From: Richard Stallman
Subject: Re: Rethinking the design of xwidgets
Date: Sat, 14 Nov 2020 00:40:45 -0500

[[[ To any NSA and FBI agents reading my email: please consider    ]]]
[[[ whether defending the US Constitution against all enemies,     ]]]
[[[ foreign or domestic, requires you to follow Snowden's example. ]]]

  > And yes, I do think Emacs for Linux deserves proper hardware
  > acceleration.

GNU Emacs isn't "for Linux", it is for the GNU operating system.

Perhaps when you say "Linux" you're talking about the GNU operating
system, with Linux as the kernel.  That's what people usually mean
when they say "Linux".  See https://gnu.org/gnu/linux-and-gnu.html and
https://gnu.org/gnu/gnu-linux-faq.html, plus the history in
https://gnu.org/gnu/the-gnu-project.html.

It makes a practical difference, indirectly, which name you call it.
When people think of the GNU operating system as "Linux", they tend to
forget its goal.

The goal of the GNU operating system is to help people escape from
nonfree software.  We want that because nonfree software does
injustice to its users.  See fsf.org/tedx and
https://gnu.org/philosophy/free-software-even-more-important.html.  So
we judge any change by its effect on what we can do in the Free World.
That means, what ew can do with no nonfree programs installed.

Before 2000 or so, we didn't even have a real graphical desktop in the
Free World.  So we used our computers without them.  To run Qt
(nonfree, at the time) plus KDE would have been an advance in
convenience but a step backwards in ethics.

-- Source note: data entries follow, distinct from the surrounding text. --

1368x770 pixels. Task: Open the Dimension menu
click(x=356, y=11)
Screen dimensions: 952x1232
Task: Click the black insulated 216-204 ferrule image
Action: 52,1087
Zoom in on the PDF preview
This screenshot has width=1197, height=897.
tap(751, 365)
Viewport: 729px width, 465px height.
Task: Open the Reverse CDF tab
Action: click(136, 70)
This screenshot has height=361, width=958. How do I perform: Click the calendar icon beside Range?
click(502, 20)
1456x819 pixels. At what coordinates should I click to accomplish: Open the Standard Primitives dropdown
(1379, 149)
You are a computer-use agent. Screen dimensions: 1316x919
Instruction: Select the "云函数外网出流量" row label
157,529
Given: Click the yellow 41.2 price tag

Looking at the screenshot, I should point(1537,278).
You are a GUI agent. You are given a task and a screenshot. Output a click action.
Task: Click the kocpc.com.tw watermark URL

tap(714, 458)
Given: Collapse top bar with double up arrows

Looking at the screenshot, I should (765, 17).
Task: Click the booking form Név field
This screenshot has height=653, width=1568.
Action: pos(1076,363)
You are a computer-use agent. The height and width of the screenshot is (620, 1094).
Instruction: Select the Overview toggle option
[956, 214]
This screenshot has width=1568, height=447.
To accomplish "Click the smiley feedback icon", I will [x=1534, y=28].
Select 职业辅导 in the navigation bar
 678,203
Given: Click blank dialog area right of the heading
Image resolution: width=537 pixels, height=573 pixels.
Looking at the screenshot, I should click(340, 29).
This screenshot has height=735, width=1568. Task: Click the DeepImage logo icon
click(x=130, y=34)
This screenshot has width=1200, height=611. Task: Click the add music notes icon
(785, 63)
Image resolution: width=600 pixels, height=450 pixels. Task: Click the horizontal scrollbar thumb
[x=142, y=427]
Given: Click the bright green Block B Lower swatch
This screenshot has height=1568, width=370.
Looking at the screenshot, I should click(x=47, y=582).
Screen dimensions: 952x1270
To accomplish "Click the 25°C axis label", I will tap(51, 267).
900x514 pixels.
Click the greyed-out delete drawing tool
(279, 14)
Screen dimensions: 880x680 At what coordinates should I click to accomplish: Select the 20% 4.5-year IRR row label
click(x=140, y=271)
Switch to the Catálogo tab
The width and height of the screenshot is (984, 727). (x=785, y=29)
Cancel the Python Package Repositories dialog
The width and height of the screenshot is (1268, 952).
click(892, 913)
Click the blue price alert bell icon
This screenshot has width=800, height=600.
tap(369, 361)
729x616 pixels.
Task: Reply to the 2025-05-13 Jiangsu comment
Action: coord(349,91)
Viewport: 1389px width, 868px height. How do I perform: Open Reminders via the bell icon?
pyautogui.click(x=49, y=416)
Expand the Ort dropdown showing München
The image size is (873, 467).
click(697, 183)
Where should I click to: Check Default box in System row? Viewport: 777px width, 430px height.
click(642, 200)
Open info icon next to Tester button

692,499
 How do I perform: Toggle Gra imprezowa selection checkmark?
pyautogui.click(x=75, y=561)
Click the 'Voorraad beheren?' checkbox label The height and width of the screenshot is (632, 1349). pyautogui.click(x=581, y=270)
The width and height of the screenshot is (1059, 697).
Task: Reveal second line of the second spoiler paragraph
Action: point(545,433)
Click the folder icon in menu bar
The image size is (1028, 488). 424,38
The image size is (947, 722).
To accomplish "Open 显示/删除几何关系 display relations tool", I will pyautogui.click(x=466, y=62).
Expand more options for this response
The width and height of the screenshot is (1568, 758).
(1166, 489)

An operating system is not a person.  It has no rights, and it has no
interests.  To speak of what it "deserves" is a metonymy which really
means what its users deserve.

For the free software movement, what users deserve above all is
freedom.  Graphical acceleration is nice provided we don't have to pay
for it with freedom.

We determined a few weeks ago that graphics acceleration is available
in the free world.  So Emacs can make use of it, within carefully
studied limits.

The reason I'm posting this now (replying to a message I just saw) is
that discussions on what to do in developing GNU Emacs should not
forget the basic goal of work on GNU Emacs: defending and extending
the Free World.

-- 
Dr Richard Stallman
Chief GNUisance of the GNU Project (https://gnu.org)
Founder, Free Software Foundation (https://fsf.org)
Internet Hall-of-Famer (https://internethalloffame.org)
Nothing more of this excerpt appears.